In this article, I consider Down syndrome a cognitive or intellectual disability, following arguments made by Eva Feder Kittay and Licia Carlson (2010) and taken up by Patrick McKearney and Tyler Zoanni (2018), as well as language guidelines from the National Down Syndrome Society (2015). Article Three of Jordan’s Law on the Rights of Persons with Disabilities (No. 20 of the year 2017) uses the term dhihiniyya, which is translated as ‘intellectual’ in the English document (Higher Council), in its definition of disability (‘iaqa). ‘Intellectual’ is followed by the term ‘mental’; the latter does not directly correspond to the five Arabic categories of impairment (jasadiyya, hassiya, dhihiniyya, nafsiyya, ‘asabiyya), which are expanded into six English equivalents (physical, sensory, intellectual, mental, psychological or neurological). A video by the King Hussein Foundation (2018) exclusively uses the term dhihiniyya, which is the language used by the Higher Council for the Rights of Persons with Disabilities in its publications and social media. During my research, people often described Down Syndrome with the term ‘aqliyya, which can also be translated as ‘intellectual’ but may more closely approximate ‘mental’ in English. The rich sociolinguistic and philosophical terrains that involve these and other relevant terms – and issues of translation– are beyond the scope of this piece.
This phrase draws from and modifies the title of Rod Michalko’s (2002) The Difference That Disability Makes.
The rapid uptake of non-invasive prenatal testing (NIPT) over the past seven years has generated a more extensive and targeted discussion on prenatal screening, diagnostics, and disability (Agarwal et al. 2013; Minear et al. 2015; Ravitsky 2017).

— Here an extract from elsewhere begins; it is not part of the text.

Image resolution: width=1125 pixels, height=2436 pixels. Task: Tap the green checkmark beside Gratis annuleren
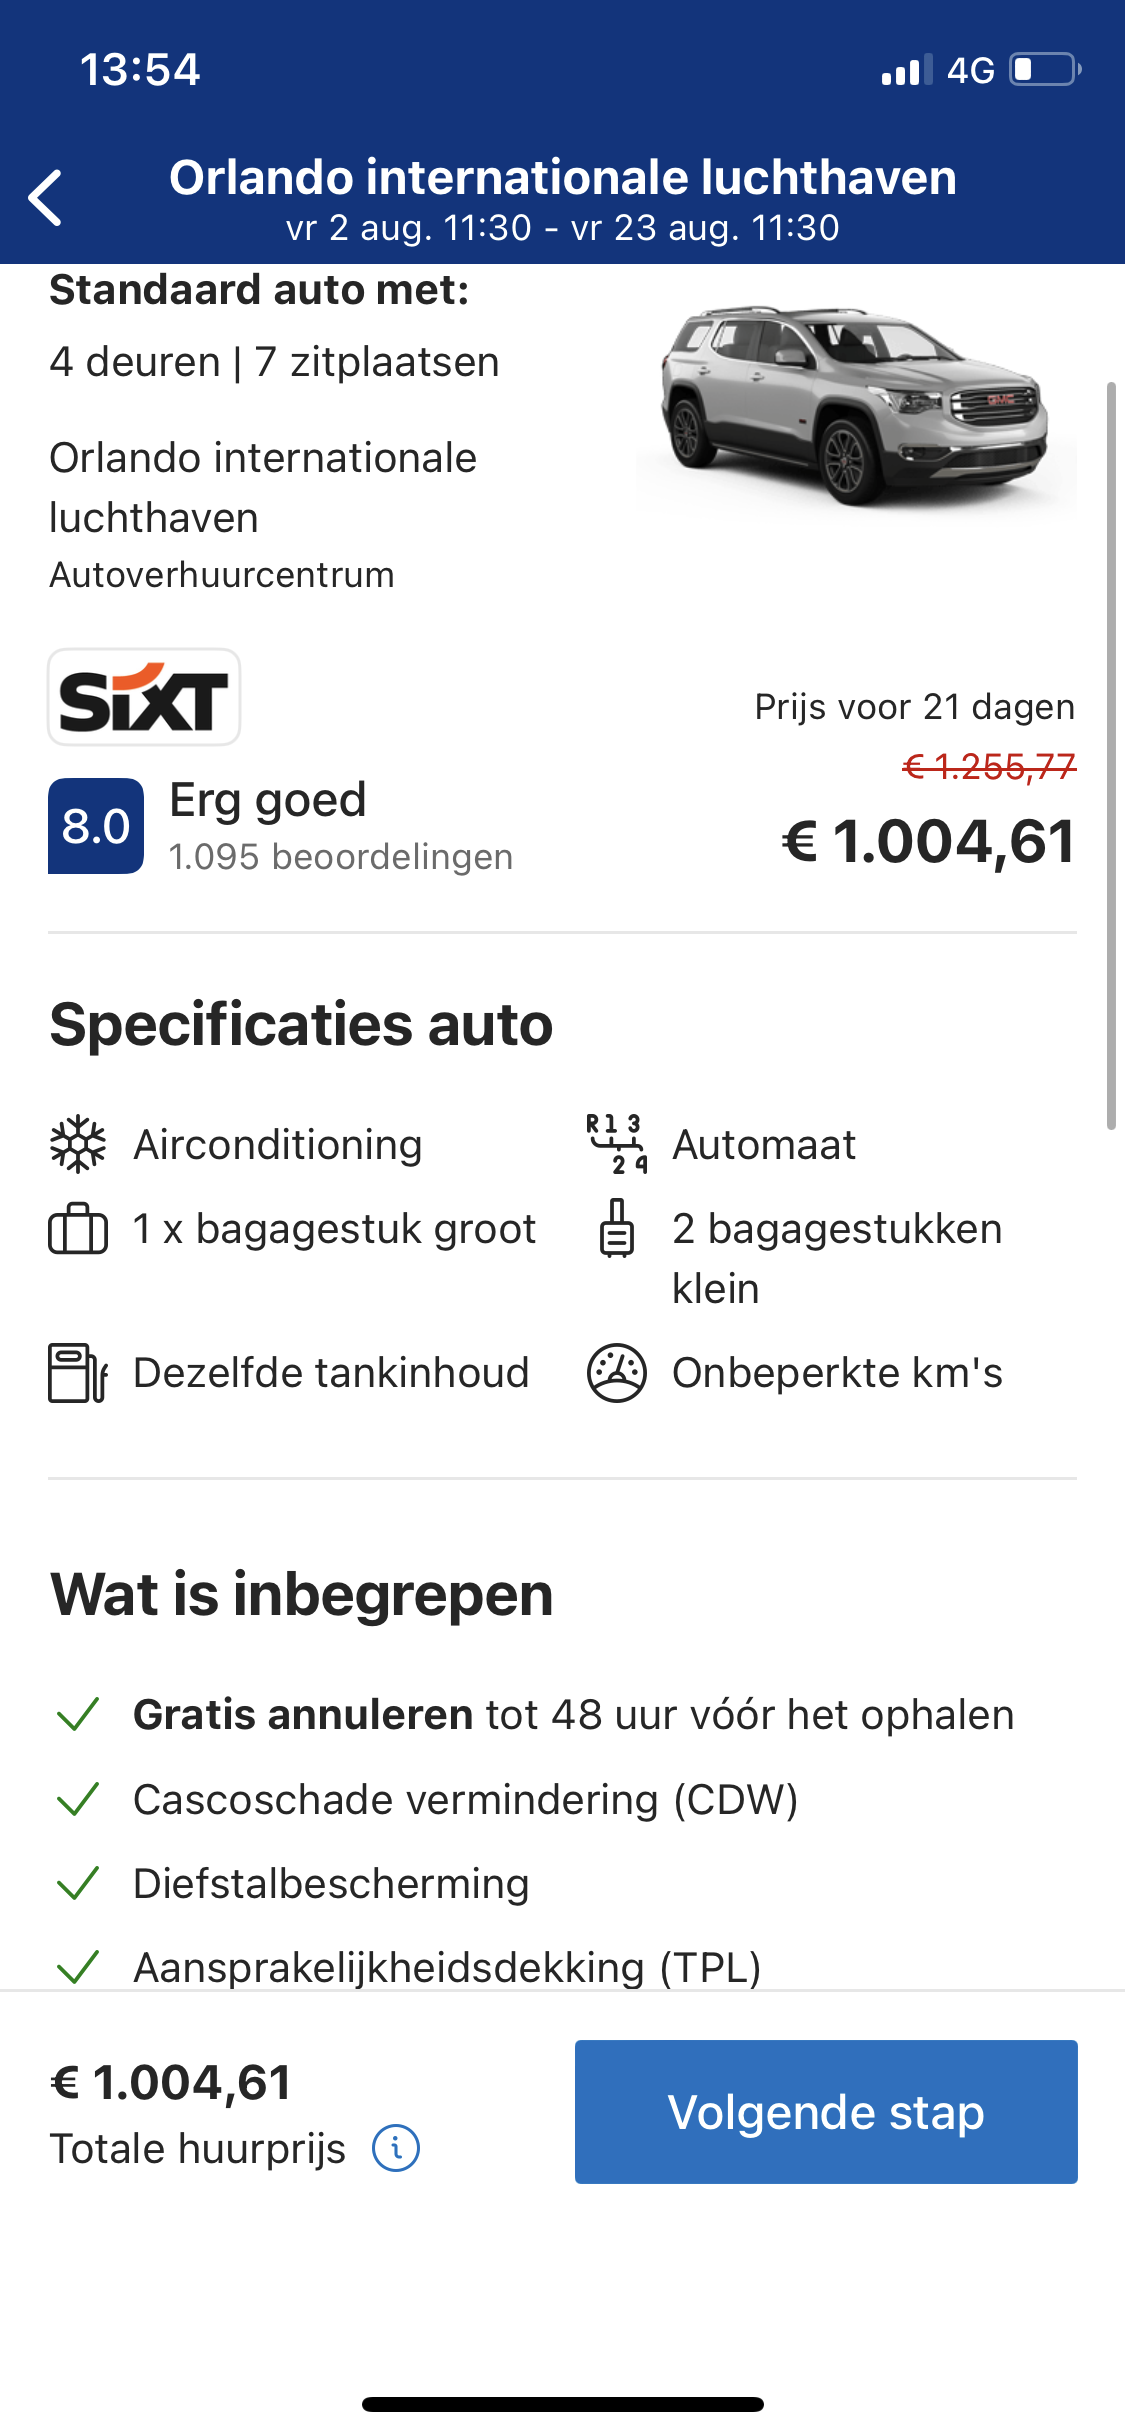click(x=78, y=1714)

Unlike the rest of the region, research in Israel closely examines the intersections of race, ethnicity, and undesirability in the consumption of ARTs (Birenbaum-Carmeli et al. 2002; Kahn 2000; Nahman 2006; see Weiss 1994 on Israeli parents’ reactions to postnatally diagnosed disabilities). Mandatory and optional premarital screening programs for inherited blood disorders, particularly thalassemia, have been implemented across several Middle Eastern countries (Beaudevin 2013; Saffi and Howard 2015), but carrier screening can only be effective for certain conditions.
For example, while the World Health Organization’s range for safe C-section rates falls between 5 to 15 percent, Jordan’s stands at 28 percent (Department of Statistics and ICF 2019), a level comparable to the United States’ own elevated rate of 31.9 percent (Martin et al. 2018).
In the case of a pregnancy resulting from rape, Jordan’s Council of Ifta’ ruled in 2014 that it would assess requests for termination on a case-by-case basis (Al-Aifta’ 2014).
Here I employ the teknonym formula of address and naming that my interlocutors used, known in Arabic as kunya. It consists of the parental category of Umm (mother) or Abu (father) + name of child. Traditionally, parents take the name of their firstborn child (and for some, their firstborn son, if and when a son is born). In everyday interactions, parents might assume the name of the child present with them or being discussed in conversation. In the interactional fields of my research, parents often assumed the name of their child with Down syndrome.
Throughout my research, I often encountered strong everyday typologies of disability, with certain features and characteristics linked to specific diagnostic labels. Comparisons between Down syndrome and autism were not infrequent, and many families saw Down syndrome as a foil for autism, linking the latter to stereotypes of violent and antisocial behavior.